The Day We Went Left

The Day We Went Left

As of yesterday, Heath Joske hadn’t been on a snowboard in 13 years – too busy chasing surf around the world. Now, after a wrong turn, he’s boot-packing with pro boarders Robin Van Gyn and Forrest Shearer in the backcountry of New Zealand’s Southern Alps.

There’s an unwritten rule in Wanaka that when it snows like it did last night, you’re half-expected to cut from work or school (maybe at least for the morning) to take advantage and get in a few runs. Well it dumped almost two feet of fresh powder overnight and we’re looking at a bluebird day.

Robin and I are stoked to be chasing winter here in New Zealand, and it’s even better that we get to show our buddy Heath a bit of our world on the mountain.

We’d all gotten in a few good runs before Robin and I peeled off to the left to stretch our legs away from the crowds, boot packing up to check out the ridgeline.
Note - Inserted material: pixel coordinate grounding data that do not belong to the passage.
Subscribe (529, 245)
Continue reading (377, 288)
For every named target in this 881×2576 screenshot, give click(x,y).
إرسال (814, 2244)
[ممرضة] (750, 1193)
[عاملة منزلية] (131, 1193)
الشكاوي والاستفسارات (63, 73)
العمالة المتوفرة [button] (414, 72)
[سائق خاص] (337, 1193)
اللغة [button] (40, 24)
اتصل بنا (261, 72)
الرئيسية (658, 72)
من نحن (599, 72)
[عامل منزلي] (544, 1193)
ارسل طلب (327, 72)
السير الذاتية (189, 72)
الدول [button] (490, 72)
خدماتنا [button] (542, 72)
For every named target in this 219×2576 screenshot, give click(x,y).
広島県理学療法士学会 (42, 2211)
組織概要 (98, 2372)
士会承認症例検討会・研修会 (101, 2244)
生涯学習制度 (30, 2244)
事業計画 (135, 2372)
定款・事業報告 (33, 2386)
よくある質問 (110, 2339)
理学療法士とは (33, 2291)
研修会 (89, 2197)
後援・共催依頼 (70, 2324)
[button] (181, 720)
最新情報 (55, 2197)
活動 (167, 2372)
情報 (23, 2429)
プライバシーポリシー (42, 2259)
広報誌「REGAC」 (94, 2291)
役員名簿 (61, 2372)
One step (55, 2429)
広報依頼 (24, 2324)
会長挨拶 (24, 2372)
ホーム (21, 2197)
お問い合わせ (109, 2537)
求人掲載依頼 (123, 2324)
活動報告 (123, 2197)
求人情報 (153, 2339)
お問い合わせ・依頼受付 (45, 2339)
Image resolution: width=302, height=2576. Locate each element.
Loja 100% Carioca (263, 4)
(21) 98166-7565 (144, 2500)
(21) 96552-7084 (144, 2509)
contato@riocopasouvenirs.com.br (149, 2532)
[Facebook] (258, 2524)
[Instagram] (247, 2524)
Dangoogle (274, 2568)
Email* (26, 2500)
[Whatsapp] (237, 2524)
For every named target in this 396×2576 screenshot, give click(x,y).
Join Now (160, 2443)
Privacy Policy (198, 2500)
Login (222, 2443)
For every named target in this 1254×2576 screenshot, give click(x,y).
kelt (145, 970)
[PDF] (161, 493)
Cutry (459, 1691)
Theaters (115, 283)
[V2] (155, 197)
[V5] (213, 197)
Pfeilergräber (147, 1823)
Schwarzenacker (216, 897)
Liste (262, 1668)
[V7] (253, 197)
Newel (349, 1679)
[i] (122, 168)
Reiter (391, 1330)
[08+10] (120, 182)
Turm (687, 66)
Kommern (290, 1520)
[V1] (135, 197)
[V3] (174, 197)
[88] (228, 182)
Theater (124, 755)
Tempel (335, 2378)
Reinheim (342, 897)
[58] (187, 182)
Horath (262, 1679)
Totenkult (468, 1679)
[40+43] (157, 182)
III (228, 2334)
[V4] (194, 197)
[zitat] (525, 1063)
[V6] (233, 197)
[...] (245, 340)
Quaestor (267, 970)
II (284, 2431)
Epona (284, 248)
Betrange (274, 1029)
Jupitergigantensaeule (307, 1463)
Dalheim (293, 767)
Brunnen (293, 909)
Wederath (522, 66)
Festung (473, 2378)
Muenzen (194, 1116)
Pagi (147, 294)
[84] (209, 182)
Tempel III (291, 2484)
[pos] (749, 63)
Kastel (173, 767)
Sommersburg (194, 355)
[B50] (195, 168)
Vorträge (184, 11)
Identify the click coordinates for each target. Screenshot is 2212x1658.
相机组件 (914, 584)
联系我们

We’re headed back up after a run and I hear “Case!...Hey! Casey!”

Someone is calling out behind me, but it’s just me and Robin on this side of the mountain. We had started as a four-some but Heath Joske and Glen Casey, both surfers, were sticking to the groomed runs. As of yesterday, Heath hadn’t even been on a snowboard in 13 years – too busy chasing surf around the world.  



“Casey!” I hear again. I turn around to see Heath trudging towards me. “Shit mate, I only followed you because I thought you were Glen,” he says, frustrated, exhausted. But I was glad to see him. If we’d left it up to Heath to decide he’s ready to go off-piste with us, it might not be this trip.

“Hell yeah, brother! You’ll be alright” I say with a pat on the shoulder. I reckon this is my favourite crossover to watch these days. Surfers may be out of the water and out of their element, but as soon as they get on the mountain and strap into the board, the froth is real.

“I’m still figuring out how to get off the bloody lift” he says, sounding defeated as we boot pack up a chute. Robin points out to me that “even though he feels like he’s out of his depth, he wasn’t anxious until he realized you were the wrong person. He was totally doing it.” She’s so right, it’s easy to get intimidated when you’re in a new arena, especially with people who are so at home there. We’ve both been there before, and will be again when we go surfing in a few days.

But right now we’re still on a good 45-minute thigh-burner and he’s not just keeping up, Heath’s actually out ahead head of us. Ocean or not, he’s still a top athlete.

Finally on the other side, the mountain opens up into an epic view and a landscape of options, and for a moment we’re just awe-struck, taking it in. Heath breaks the silence. “I was shitting bricks back there,” he shares from the safety of semi-flat ground.

“You’re good, Heath! Just do what you know how to do,” encourages Robin.

Then there’s nothing left to do but drop in. Right away we’re cruising some wide open, uncrowded terrain. For the first time, Heath has a length of proper powder to just glide from turn to turn and let his surf style come out. You can’t do that on the groomed runs, especially on the best snow day of the year.

It’s a perfect day of riding with friends, watching each other rip turns and seeing my buddy quickly adapt his technique from the ocean and apply it to the mountain, surfing long, frozen waves, and conquering a few burly hike missions with Robin and myself.

Ultimately whether on the mountain or in the ocean, we’re all just after that feeling of flying, and getting to share it only fuels the fire.  There’s something so gratifying about taking someone with you who you know will love it, and getting to show them your world.

Next we’ll be in on the coast in Heath’s world. Hopefully he’s not holding a grudge about that hike we took him on.